Given Oswald's aggressive mentality and track record (well known to the KGB), it would require very little for the KGB to insert into his mind the suggestion that he should assassinate Kennedy. Indeed, virulent communist hate propaganda during Oswald's years in the Soviet Union might have instilled in his impressionable brain the need to take action against those like the American president who thwarted the progress of communism. Or some oblique KGB suggestion could have activated Oswald. However, given the importance of the target, it seems more likely that the KGB carefully orchestrated the assassination with Oswald to maximize the chances of success.

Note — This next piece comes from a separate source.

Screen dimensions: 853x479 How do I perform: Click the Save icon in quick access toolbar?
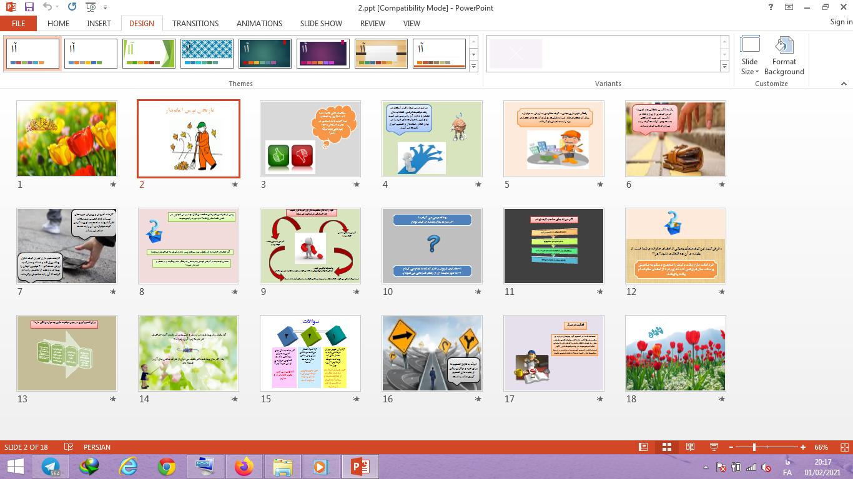[x=29, y=7]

At a minimum, therefore, a consideration of these pieces of evidence and logic should lead to a reinvestigation of the possibility that the KGB organized the assassination of John F. Kennedy, as it did the murder of Mary Pinchot Meyer. Rather than revisiting the old evidence, one could start by requesting CIA to tell what it knows. The evidence here suggests that CIA has known for many years that the KGB arranged the assassination of President Kennedy [4].



Notes

[1] Kenneth J. Dillon, www.scientiapress.com/findings/kgbmeyer.html

[2] C. David Heymann. The Georgetown Ladies' Social Club. New York: Atria Books, 2003, p. 168. In his 1980/82 book Facing Reality: From World Federalism to the CIA. Washington, D.C.: University Press of America, 1982, Cord Meyer denied reports that he was convinced that his ex-wife had been murdered by the Soviets. He wrote that he trusted the D.C. police's conclusion that the crime had been a sex or robbery case (p. 144). But this would not apply to Kennedy's assassination, so his denial is not to be believed, especially since he later contradicted it.

[3] Francis Gary Powers and Curt Gentry. Operation Overflight: A Memoir of the U-2 Incident. New York: Holt, Rinehart and Winston, 1970, pp. 357-9.

[4] For a parallel instance in which a U.S. Government agency appears to have solved major crimes years ago, see www.scientiapress.com/findings/mailer.htm. That case involves the FBI and the Anthrax Mailer and Flight #587 crash cases of 2001.